-- YOUR GOAL --
Copy the lines of the material from the line with "The height and width of the screenshot is (363, 750)." to the line with "1232x955 pixels. [x=398, y=779]", both included, exactly as they appear.

* start *

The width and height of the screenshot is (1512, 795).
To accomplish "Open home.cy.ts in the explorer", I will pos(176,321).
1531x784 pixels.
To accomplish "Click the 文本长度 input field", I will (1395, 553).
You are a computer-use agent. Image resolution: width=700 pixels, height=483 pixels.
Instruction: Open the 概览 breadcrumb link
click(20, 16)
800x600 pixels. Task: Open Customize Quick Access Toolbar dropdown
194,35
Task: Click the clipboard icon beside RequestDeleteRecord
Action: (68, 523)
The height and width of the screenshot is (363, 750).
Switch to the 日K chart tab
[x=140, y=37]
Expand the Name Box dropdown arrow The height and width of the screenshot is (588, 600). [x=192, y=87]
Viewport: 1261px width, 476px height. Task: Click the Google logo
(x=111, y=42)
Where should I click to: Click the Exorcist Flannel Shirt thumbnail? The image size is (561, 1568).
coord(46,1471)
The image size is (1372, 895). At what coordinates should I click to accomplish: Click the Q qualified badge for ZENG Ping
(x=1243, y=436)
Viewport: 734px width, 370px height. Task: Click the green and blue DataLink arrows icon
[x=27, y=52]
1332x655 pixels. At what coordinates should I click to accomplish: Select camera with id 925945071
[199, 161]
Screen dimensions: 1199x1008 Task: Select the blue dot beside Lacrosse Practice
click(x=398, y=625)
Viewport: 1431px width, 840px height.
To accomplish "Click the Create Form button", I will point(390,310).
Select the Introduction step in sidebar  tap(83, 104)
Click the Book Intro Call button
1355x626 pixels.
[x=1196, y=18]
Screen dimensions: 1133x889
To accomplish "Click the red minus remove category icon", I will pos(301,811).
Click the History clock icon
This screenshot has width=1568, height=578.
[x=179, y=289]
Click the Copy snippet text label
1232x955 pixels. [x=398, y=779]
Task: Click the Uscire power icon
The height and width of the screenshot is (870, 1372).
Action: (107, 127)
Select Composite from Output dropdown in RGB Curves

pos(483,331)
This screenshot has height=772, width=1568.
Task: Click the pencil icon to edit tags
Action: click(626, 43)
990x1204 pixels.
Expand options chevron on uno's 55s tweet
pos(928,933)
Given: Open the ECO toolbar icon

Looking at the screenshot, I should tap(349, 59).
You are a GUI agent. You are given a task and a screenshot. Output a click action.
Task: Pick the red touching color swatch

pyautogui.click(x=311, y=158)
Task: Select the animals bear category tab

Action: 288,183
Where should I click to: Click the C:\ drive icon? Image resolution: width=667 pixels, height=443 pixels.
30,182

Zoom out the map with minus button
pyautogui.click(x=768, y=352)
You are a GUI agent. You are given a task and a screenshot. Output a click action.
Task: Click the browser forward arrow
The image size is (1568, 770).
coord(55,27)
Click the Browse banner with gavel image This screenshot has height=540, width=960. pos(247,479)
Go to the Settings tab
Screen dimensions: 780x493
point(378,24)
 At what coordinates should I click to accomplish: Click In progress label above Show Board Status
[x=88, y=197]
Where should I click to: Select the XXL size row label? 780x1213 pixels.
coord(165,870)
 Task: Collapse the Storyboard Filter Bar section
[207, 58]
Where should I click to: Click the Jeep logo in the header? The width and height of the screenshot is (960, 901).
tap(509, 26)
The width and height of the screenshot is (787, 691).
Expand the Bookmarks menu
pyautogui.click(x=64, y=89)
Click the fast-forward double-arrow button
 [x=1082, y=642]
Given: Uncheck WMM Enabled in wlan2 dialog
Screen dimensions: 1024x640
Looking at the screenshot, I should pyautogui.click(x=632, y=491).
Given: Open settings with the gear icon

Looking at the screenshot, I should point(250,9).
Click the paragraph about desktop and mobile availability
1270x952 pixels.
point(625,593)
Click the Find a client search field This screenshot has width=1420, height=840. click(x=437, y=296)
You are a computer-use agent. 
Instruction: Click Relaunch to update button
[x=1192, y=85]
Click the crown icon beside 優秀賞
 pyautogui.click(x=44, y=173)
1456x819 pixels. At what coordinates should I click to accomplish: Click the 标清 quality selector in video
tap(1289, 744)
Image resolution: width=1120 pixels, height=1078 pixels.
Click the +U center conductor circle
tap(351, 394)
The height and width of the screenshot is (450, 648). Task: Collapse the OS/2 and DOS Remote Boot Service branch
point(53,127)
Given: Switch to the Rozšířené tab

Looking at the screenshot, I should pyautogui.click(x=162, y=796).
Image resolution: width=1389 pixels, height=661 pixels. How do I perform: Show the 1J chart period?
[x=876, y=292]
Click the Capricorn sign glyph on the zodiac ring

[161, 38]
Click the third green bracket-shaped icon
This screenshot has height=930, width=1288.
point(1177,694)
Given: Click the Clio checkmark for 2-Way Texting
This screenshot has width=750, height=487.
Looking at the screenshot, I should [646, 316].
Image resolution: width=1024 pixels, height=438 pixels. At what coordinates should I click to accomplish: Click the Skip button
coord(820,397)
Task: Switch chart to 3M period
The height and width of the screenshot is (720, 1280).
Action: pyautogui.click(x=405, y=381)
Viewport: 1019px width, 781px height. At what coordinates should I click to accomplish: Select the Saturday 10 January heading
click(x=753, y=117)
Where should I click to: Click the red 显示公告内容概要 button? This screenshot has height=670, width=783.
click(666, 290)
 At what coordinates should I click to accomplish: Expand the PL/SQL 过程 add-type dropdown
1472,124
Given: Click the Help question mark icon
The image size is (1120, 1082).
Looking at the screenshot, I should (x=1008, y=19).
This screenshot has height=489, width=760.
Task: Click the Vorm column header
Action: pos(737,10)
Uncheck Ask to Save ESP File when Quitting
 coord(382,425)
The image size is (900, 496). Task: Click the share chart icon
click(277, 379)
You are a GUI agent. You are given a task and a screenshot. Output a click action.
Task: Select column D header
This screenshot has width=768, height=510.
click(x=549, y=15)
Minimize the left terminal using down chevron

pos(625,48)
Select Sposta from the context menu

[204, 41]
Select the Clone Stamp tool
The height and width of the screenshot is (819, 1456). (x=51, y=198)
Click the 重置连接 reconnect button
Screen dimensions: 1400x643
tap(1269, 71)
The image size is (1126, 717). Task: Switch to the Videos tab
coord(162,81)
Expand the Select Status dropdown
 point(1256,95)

* end *

-- RESULT OF THIS TASK --
The height and width of the screenshot is (363, 750).
Switch to the 日K chart tab
[x=140, y=37]
Expand the Name Box dropdown arrow The height and width of the screenshot is (588, 600). [x=192, y=87]
Viewport: 1261px width, 476px height. Task: Click the Google logo
(x=111, y=42)
Where should I click to: Click the Exorcist Flannel Shirt thumbnail? The image size is (561, 1568).
coord(46,1471)
The image size is (1372, 895). At what coordinates should I click to accomplish: Click the Q qualified badge for ZENG Ping
(x=1243, y=436)
Viewport: 734px width, 370px height. Task: Click the green and blue DataLink arrows icon
[x=27, y=52]
1332x655 pixels. At what coordinates should I click to accomplish: Select camera with id 925945071
[199, 161]
Screen dimensions: 1199x1008 Task: Select the blue dot beside Lacrosse Practice
click(x=398, y=625)
Viewport: 1431px width, 840px height.
To accomplish "Click the Create Form button", I will point(390,310).
Select the Introduction step in sidebar  tap(83, 104)
Click the Book Intro Call button
1355x626 pixels.
[x=1196, y=18]
Screen dimensions: 1133x889
To accomplish "Click the red minus remove category icon", I will pos(301,811).
Click the History clock icon
This screenshot has width=1568, height=578.
[x=179, y=289]
Click the Copy snippet text label
1232x955 pixels. [x=398, y=779]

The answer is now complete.